Esta realidade é facilmente apreensível se tomarmos em
consideração os “actos administrativos de duplo efeito”, os actos que beneficiam
ou lesam mais do que sujeito, produzindo o seu efeito na esfera jurídica de
outros que não o respectivo destinatário. Como exemplo podemos considerar o acto
de ajudicação de um contrato, que produz os seus efeitos não apenas em relação
ao contraente escolhido mas também em relação aos sujeitos preteridos.
Esta dimensão da actividade administrativa não se reduz a estes
actos, podendo observar-se a tendência multilateral, por exemplo na regulação económica.
Os autores que ainda defendem uma visão bipolar da relação jurídica
defendem que, sendo projectado um efeito jurídico num sujeito que não o destinatário
imediato do acto, tal efeito jurídico seria a génese de uma relação bilateral
entre este e a Administração.
Em contraposição à Administração não existe apenas um
sujeito, existe uma multiplicidade de sujeitos que podem ainda ter interesses
conflituantes ou opostos entre eles.
É necessário ultrapassar concepções tradicionais que
consideram esta relação como uma relação simples para assegurar a tutela
jurisdicional efectiva dos particulares, já que a legitimidade activa é atribuída
em função da integração na relação material controvertida.
Cumpre portanto saber se e quando, sendo intentado por um
autor uma acção contra uma entidade administrativa, se devem chamar os demais
sujeitos da relação multilateral, de modo a que a sentença produza efeitos em
relação a todos os sujeitos da relação, administrando-se uma justiça material.
A consciência da multilateralidade das relações administrativas
é espelhada no Código de processo nos tribunais administrativos nos artigos
referentes à coligação e litisconsórcio, art 12º, processos em massa, art.48º ,
na figura dos contra-interessados, art. 57º e dos co-interessados.

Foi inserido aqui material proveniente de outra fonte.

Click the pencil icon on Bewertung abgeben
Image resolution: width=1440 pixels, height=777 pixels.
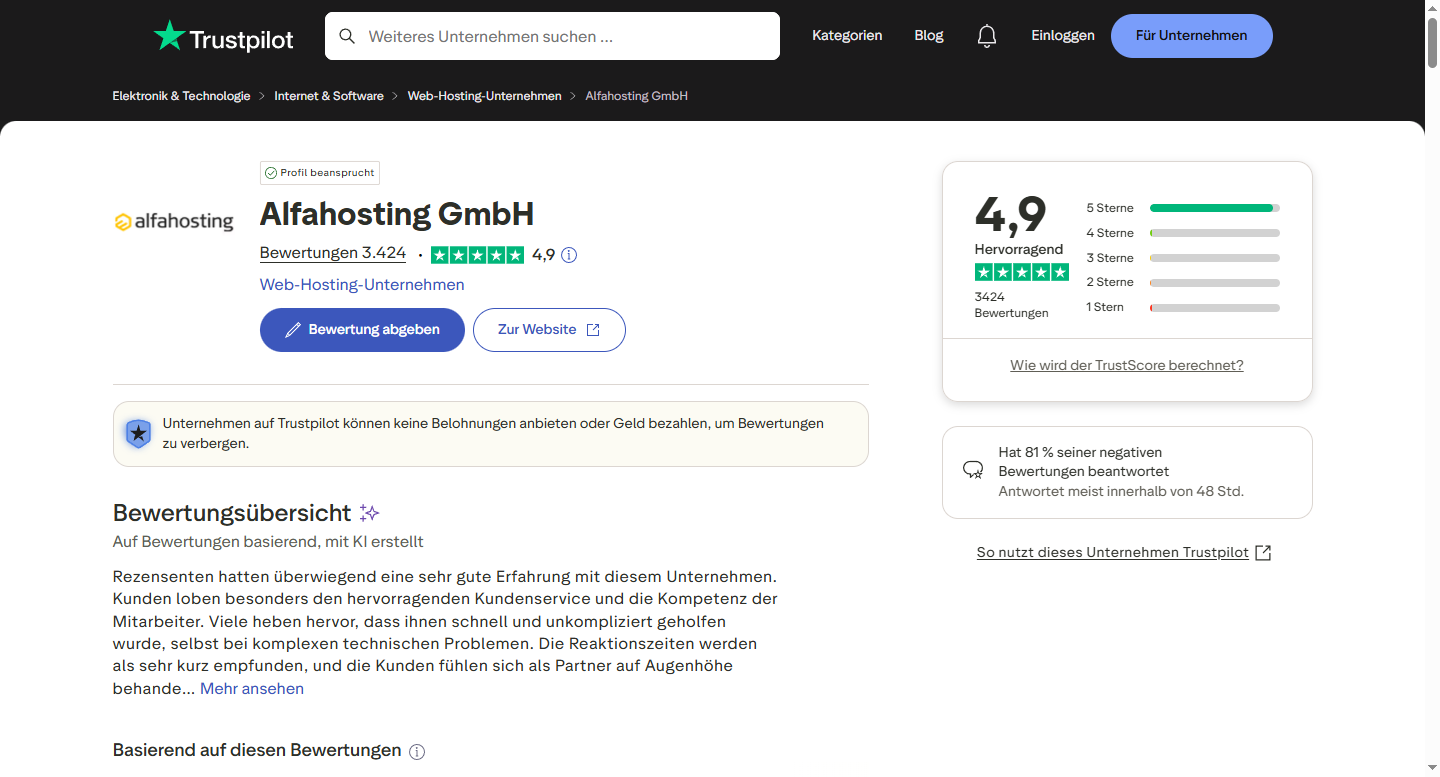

O litisconsórcio e a coligação referem-se às situações de
pluralidade de partes, podendo ter um carácter facultativo ou obrigatório.
Existirá litisconsórcio necessário quando, a natureza da
relação exija a intervenção no processo de vários interessados para a obtenção
de um efeito útil da decisão.
Os contra-interessados, sendo assim denominados quem tenha
um interesse directo e pessoal que a acção não proceda, têm que ser obrigatoriamente
designados pelo autor na petição inicial sob pena de ilegitimidade, e
cabem-lhes todos os poderes processuais disponíveis às partes, ou seja,
concretizam a consideração da relação administrativa como relação multilateral,
pois são legalmente equiparados às partes.
Os co-interessados, que têm interesse na procedência do
pedido, integram o processo como assistentes.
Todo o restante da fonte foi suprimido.